Ethics watchdog clears Morneau on timing of 2015 sale of shares

The federal ethics commissioner has cleared Finance Minister Bill Morneau of allegations that he and his father benefited from insider information to save half a million dollars on the sale of shares in their family-built company.

Political opponents asked ethics commissioner Mary Dawson to look into the sales of millions of dollars worth of shares in Morneau Shepell Inc. in late 2015 by Morneau and his father -- a sale that came just days before a major tax announcement that critics say triggered a dip in the stock market.

They argued that Morneau's December 2015 announcement raising income taxes on the highest earners had a wide-reaching market impact, because it encouraged wealthier shareholders to sell off some their stock before the changes came into effect on Jan. 1, 2016.

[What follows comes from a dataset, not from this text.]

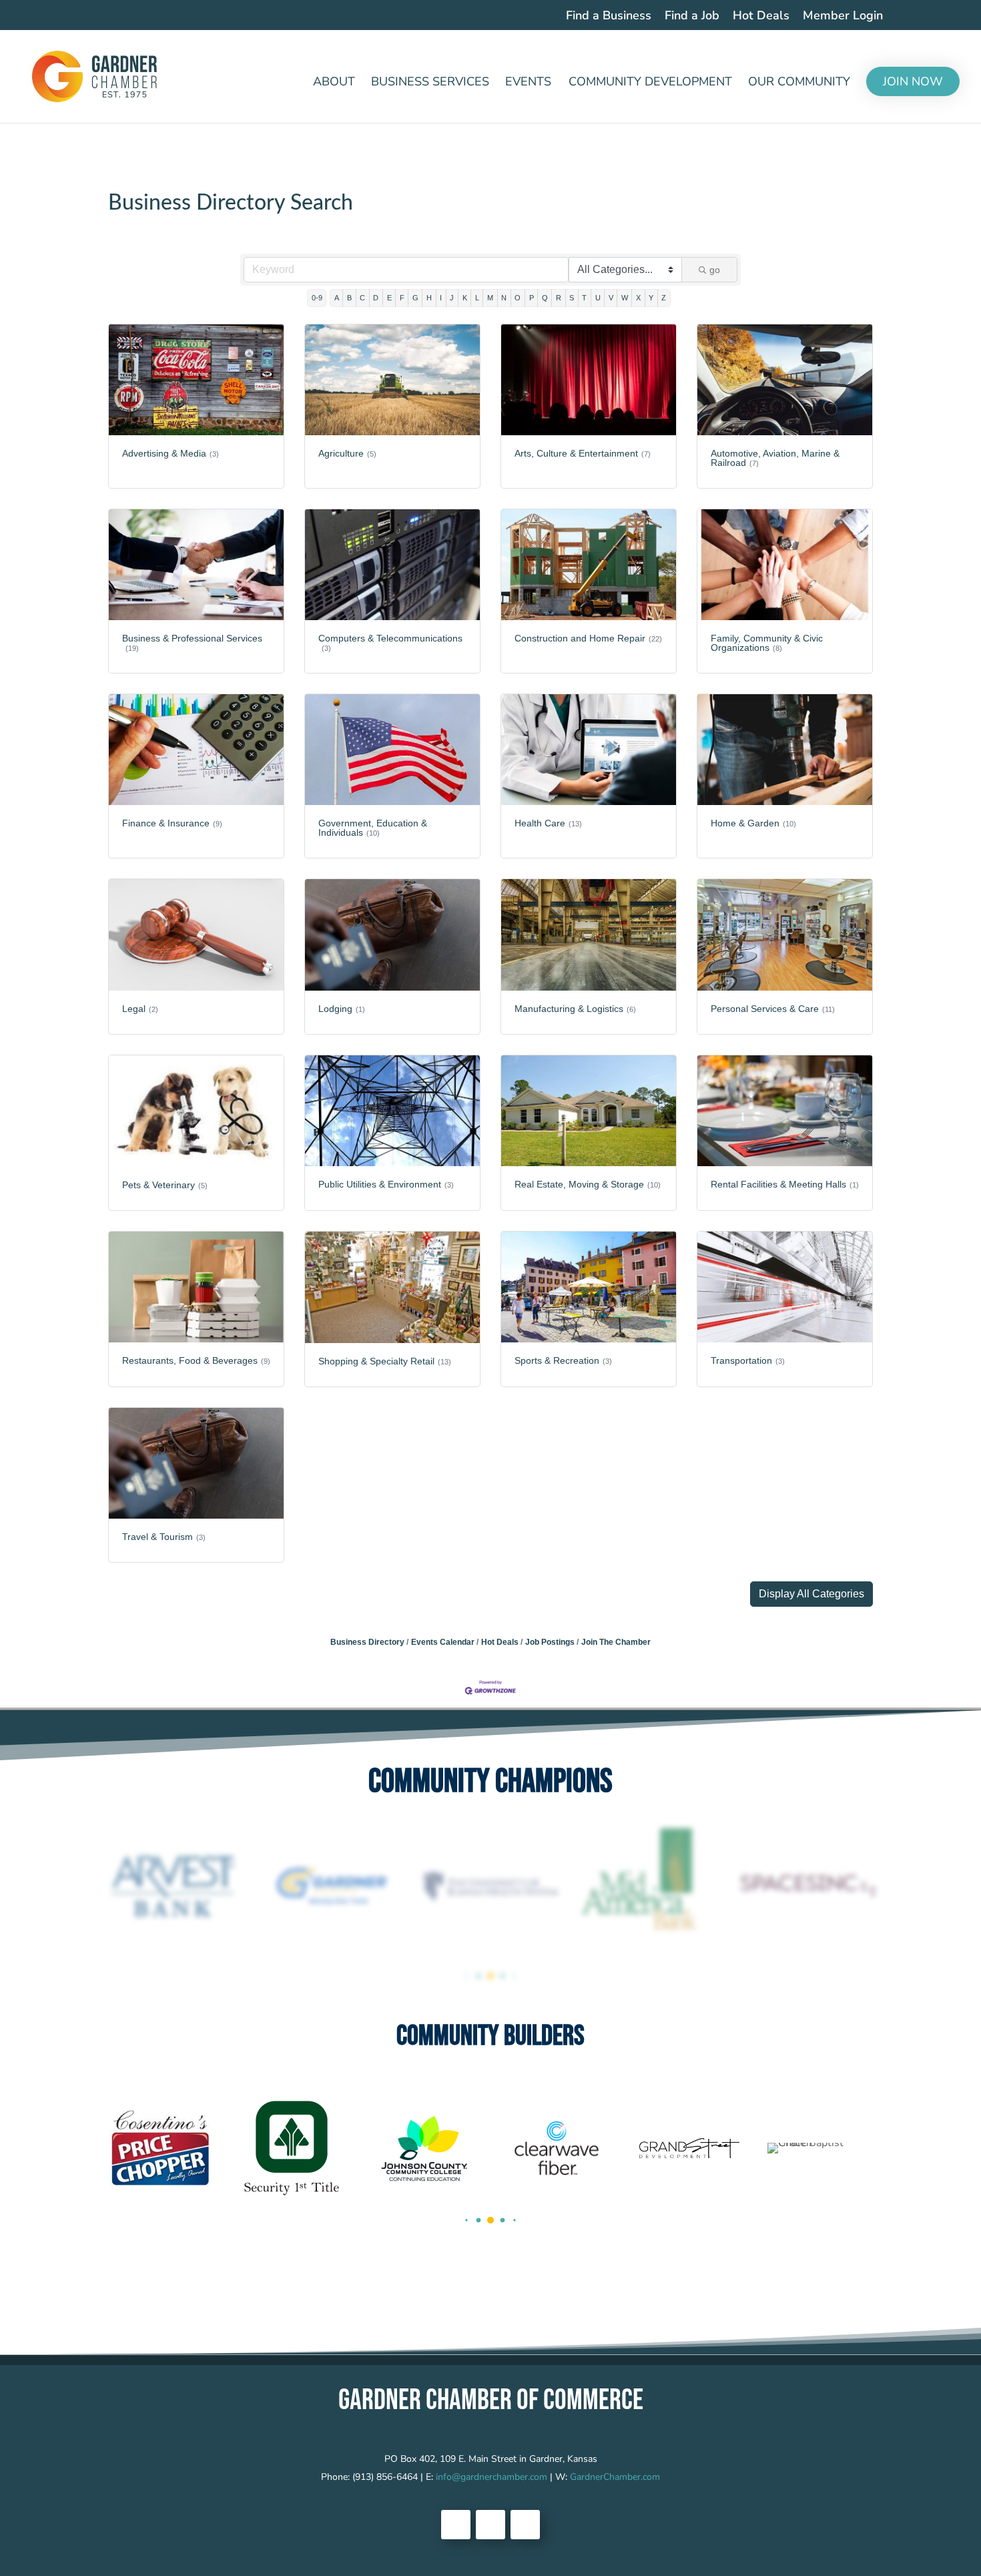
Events (528, 83)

In a letter to Morneau, Dawson says no privileged information was used because the tax increase was first announced publicly as early as Nov. 4, 2015 -- "well in advance" of the stock sale.

In a separate review, Dawson is also clearing Morneau of allegations that he was involved in the Bank of Canada's renewal of its contract with Morneau Shepell to manage its employee pension plan.

She says she's satisfied Morneau was not involved in the Bank of Canada's decision to renew its contract with the company in February 2017.